Story-Headerimage
3 min reading time
Story 195 – 1930 – Products

At full bore in Ulm

Tube production in the parent plant in the 20th century

Despite the limited space available, the tube production in the Ulm plant was continuously expanded. After the 2nd World War, reconstruction was successful, combined with constant manufacturing and product innovations - especially for special tubes that were expensive to produce.

In the 1930s, tube production at the Ulm plant once again took on new dimensions. In 1937, a further tube drawing hall with a length of 150 metres and a surface area of 6,000 square metres was built. In this hall, a new process for manufacturing tubes made of special brass and bronze was introduced: cold pilgering, a cold rolling method licensed from the USA. Many of the machines in the new hall were designed and built in-house, including six stretching machines with drawing forces between 10 and 120 tons.

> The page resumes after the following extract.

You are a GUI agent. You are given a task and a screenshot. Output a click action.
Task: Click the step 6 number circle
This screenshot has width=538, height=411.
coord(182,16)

The same applied to many of the drum-type tube drawing machines that were still in use in the old drawing shop. Among the specialties of the Ulm tube production were the first finned tubes, among others for car radiators, manometer tubes and increasingly also aluminium tubes. Their production was due to the shortage of copper and the instructions of the Nazi planned economy.

In 1945 bombing raids destroyed large parts of the Ulm works, including the tube drawing hall, which had been built only a few years earlier, and all tools and drawing plans. Nevertheless, the first finned tubes made of heavy metal were produced as early as 1946. They quickly gained in importance, as did condenser tubes and ready-to-install plain bearings – for the automotive industry, among others.

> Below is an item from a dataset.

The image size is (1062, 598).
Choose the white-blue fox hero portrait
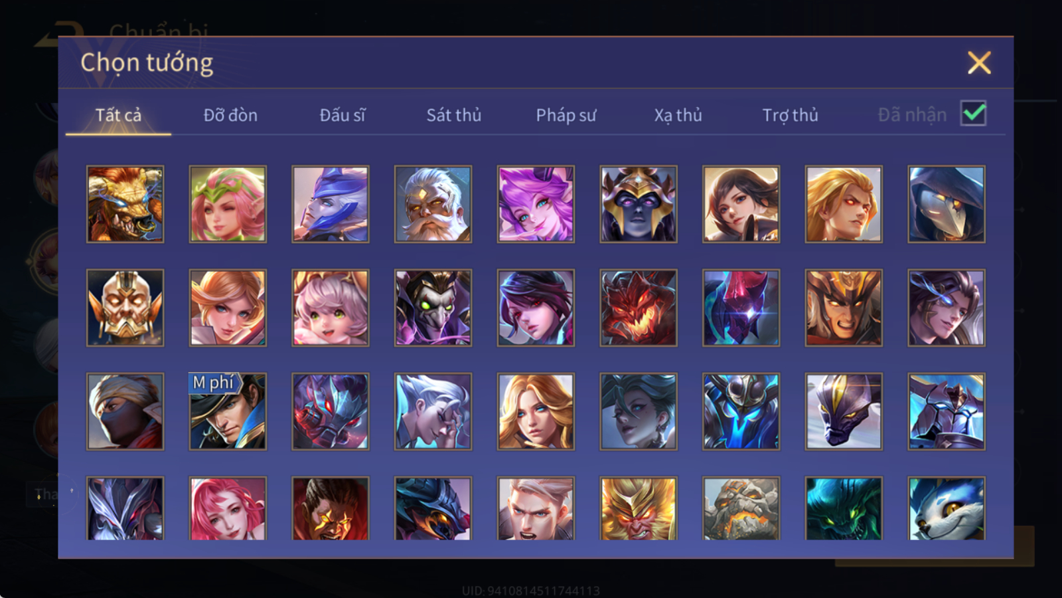[x=947, y=508]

When a new tube drawing shop was put into operation at the Vöhringen plant in 1962, Ulm concentrated entirely on particularly complex specialties such as pressure gauge spring tubes, finned tubes, large-diameter tubes and hose tubes. In this sector, the EWE copper tube bundles, among other things, represented Wieland's innovative strength.

With the relocation of the entire Ulm plant outside the gates of the city in 1982, a new era also dawned for tube production: copper tubes were now largely drawn in Vöhringen, and the tube drawing facility at the new location in the Danube valley now produced mainly alloy tubes and sections.

Construction with steel frame

In 1937, an imposing tube drawing hall with a length of 150 metres was built on the east side of the Wieland works in Ulm. It was completely destroyed in the 2nd world war.

Employees and plain tubes

In 1942, female foreign workers were also employed to manufacture radiators from smooth tubes. They were housed in barracks on the factory premises.

Aerial view Ulm factory 1953

The Wieland plant in Ulm in 1953: The pipe drawing hall (front), newly built after the destruction of the war, occupies the entire eastern edge of the plant site.

Employees at machine

The semi-automatic chain drawing bench KZ 15 is also a Wieland self-construction. And: It is the last of its kind and still in operation today!

Extract catalogue 1976

Impressive variety: In 1976 a brochure presented the production program of finned tubes from the Ulm plant. These included tubes with star profiles and EWE tubes with jacket tubes.